● УСЛОВИЕ ЗАДАНИЯ
Выпишите без изменений часть текста о фильме «Борис Годунов» — от слов «Однако для этой» до слов «глубину и вкус.» включительно.

|
«У нас с этим фильмом непростая история: когда я его задумал в 1997 году, его не стали снимать, потому что кто-то боялся совпадений судьбы героя пушкинской драмы и судьбы больного тогда Бориса Ельцина», - рассказал в интервью газете ВЗГЛЯД режиссер Владимир Мирзоев. Действие трагедии перенесено в наши дни, но герои Максима Суханова, Андрея Мерзликина, Михаила Козакова говорят стихами.
«Борис Годунов» Владимира Мирзоева, премьера которого состоялась в ноябре в Москве, прибыл в Петербург, еще не остывший от первого воскресного поствыборного митинга. Наверное, поэтому на обсуждение картины остался практически весь зал - почти две тысячи человек. И не расходился почти полтора часа. Драма «Борис Годунов», когда-то написанная Пушкиным «вослед восстанию декабристов», попала в эпицентр декабрьских событий 2011-го.
Однако для этой картины опрелеление «на злобу дня» было бы узким. Если только этот «день» не приписать к любому дню российской жизни. Фильм смотрится и невероятно актуально, и по-шекспировски (точнее, по-пушкински) вневременно. Фантастический Максим Суханов играет Годунова почти на болевом пределе - пределе добра и зла, жизни и смерти. Экзистенциальная пограничность ранит каждого героя картины, независимо от его роли в пьесе - Годунова (Максим Суханов) и Отрепьева (Андрей Мерзликин), Шуйского (Петр Федоров) и Басманова (Петр Федоров)... Даже «народные» сцены - почти балаганно-сатирические у Пушкина - в фильме Мирзоева приобретают особый, горький привкус. Наверное, задуманный еще в 1997 году, за 14 лет «Борис Годунов» Владимира Мирзоева, действительно, приобрел особую глубину и вкус.
ВЗГЛЯД: Владимир Владимирович, фильм наконец-то дошел до экранов и зрителей. Почему так непросто он шел к экрану?
Владимир Мирзоев: У нас с этим фильмом непростая история: когда я его задумал в 1997 году, фильм не стали снимать, потому что кто-то боялся совпадений судьбы героя пушкинской драмы и судьбы больного тогда Бориса Ельцина. Потом стали бояться других совпадений героев Пушкина и реальных персонажей. Я уже решился поставить этот текст как спектакль в театре - и тут появился продюсер. Но когда наконец-то мы сняли картину в этом году, то не успели провести премьеру «Бориса Годунова», как фильм слили в сеть, и он разошелся в торрентах быстрее, чем по кинотеатрам. После этого мы впали в некоторую депрессию, но потом решили существовать, как получилось: в Москве фильм сейчас идет на двух экранах - в «Пионере» и в «Художественном».
ВЗГЛЯД: Сегодняшнее появление «Бориса Годунова» на экране кажется невероятно актуальным. Это случайное совпадение?

● СТРОКИ ДАННЫХ
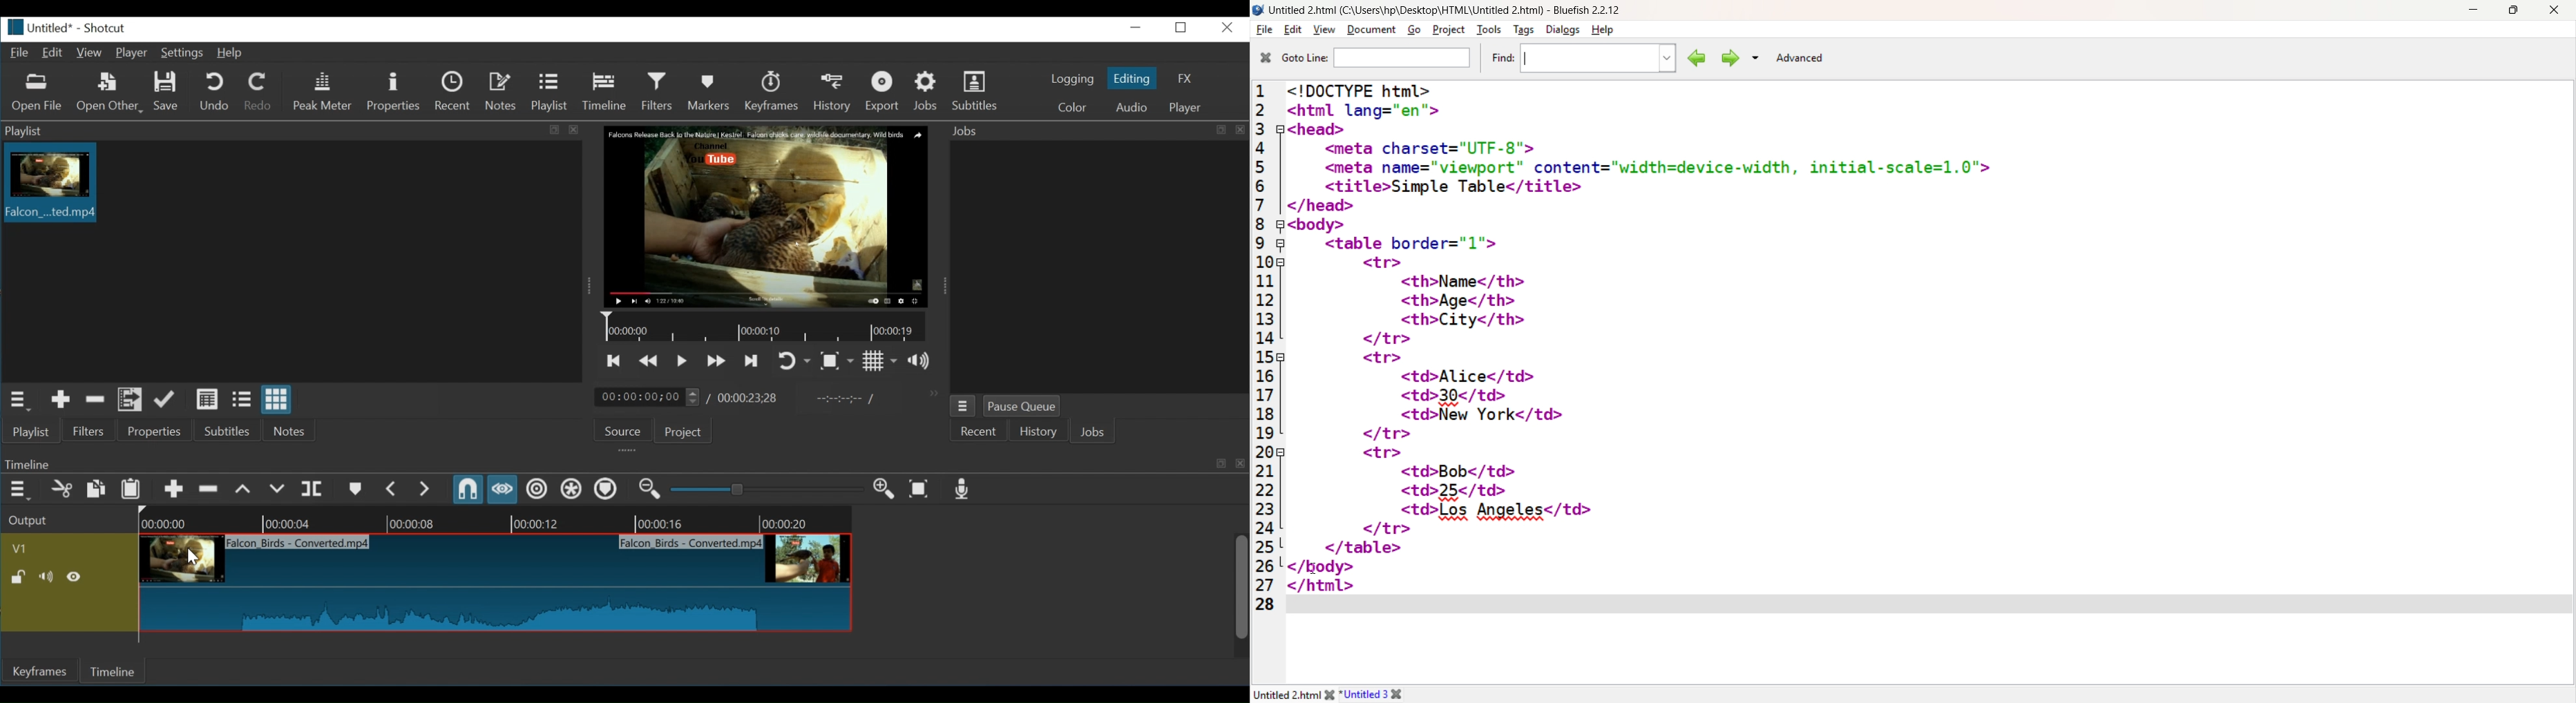  I want to click on Remove cut, so click(96, 400).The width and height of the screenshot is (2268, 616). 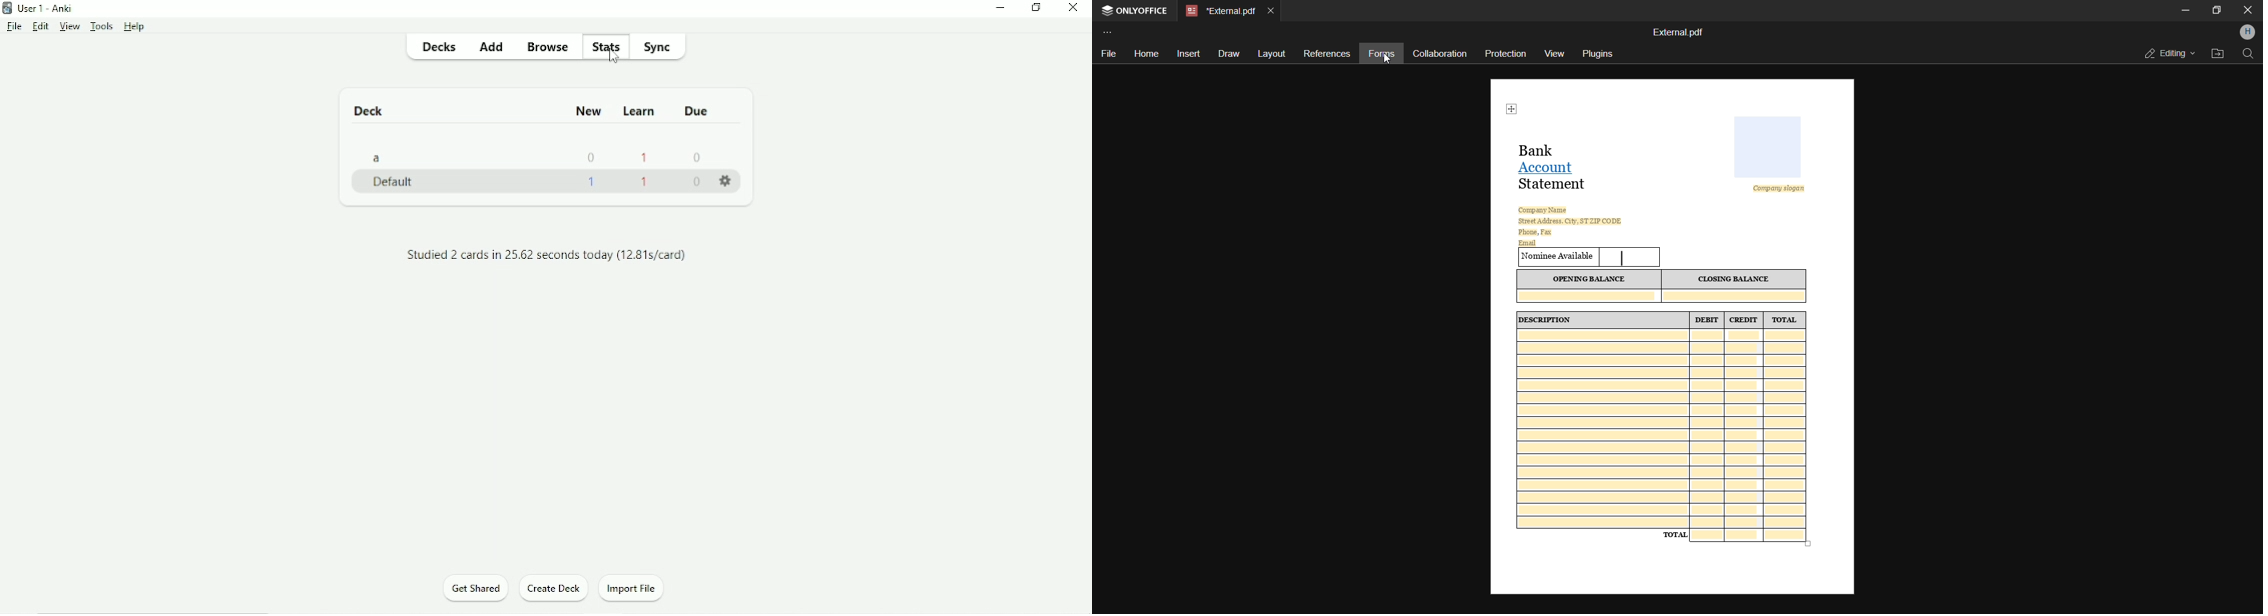 I want to click on Add, so click(x=484, y=47).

● РЕШЕНИЕ ЗАДАНИЯ
Однако для этой картины опрелеление «на злобу дня» было бы узким. Если только этот «день» не приписать к любому дню российской жизни. Фильм смотрится и невероятно актуально, и по-шекспировски (точнее, по-пушкински) вневременно. Фантастический Максим Суханов играет Годунова почти на болевом пределе - пределе добра и зла, жизни и смерти. Экзистенциальная пограничность ранит каждого героя картины, независимо от его роли в пьесе - Годунова (Максим Суханов) и Отрепьева (Андрей Мерзликин), Шуйского (Петр Федоров) и Басманова (Петр Федоров)... Даже «народные» сцены - почти балаганно-сатирические у Пушкина - в фильме Мирзоева приобретают особый, горький привкус. Наверное, задуманный еще в 1997 году, за 14 лет «Борис Годунов» Владимира Мирзоева, действительно, приобрел особую глубину и вкус.